━━━━━ Listing ━━━━━
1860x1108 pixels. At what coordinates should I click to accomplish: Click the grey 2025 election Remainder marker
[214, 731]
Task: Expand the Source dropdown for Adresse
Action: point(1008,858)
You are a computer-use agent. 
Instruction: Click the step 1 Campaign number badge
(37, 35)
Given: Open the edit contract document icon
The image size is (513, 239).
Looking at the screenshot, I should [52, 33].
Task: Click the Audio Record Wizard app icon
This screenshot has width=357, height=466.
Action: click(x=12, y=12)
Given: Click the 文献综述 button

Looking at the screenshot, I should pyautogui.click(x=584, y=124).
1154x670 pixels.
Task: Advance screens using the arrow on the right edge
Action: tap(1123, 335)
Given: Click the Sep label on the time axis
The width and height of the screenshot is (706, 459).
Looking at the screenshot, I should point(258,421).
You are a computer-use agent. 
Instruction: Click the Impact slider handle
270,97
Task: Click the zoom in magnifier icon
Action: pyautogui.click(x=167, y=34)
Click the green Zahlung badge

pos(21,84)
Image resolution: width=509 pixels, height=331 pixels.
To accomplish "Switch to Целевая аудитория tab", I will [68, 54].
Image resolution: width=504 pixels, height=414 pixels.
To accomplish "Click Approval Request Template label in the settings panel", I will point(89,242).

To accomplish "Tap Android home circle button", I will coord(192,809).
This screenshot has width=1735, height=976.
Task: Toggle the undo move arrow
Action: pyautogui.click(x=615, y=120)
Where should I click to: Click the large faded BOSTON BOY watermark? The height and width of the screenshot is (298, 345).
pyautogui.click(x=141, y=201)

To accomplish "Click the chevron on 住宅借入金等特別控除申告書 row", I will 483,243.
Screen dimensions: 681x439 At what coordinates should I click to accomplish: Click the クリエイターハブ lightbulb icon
━━━━━
Count the lines in the rows above that contain the string "badge".

Expected answer » 2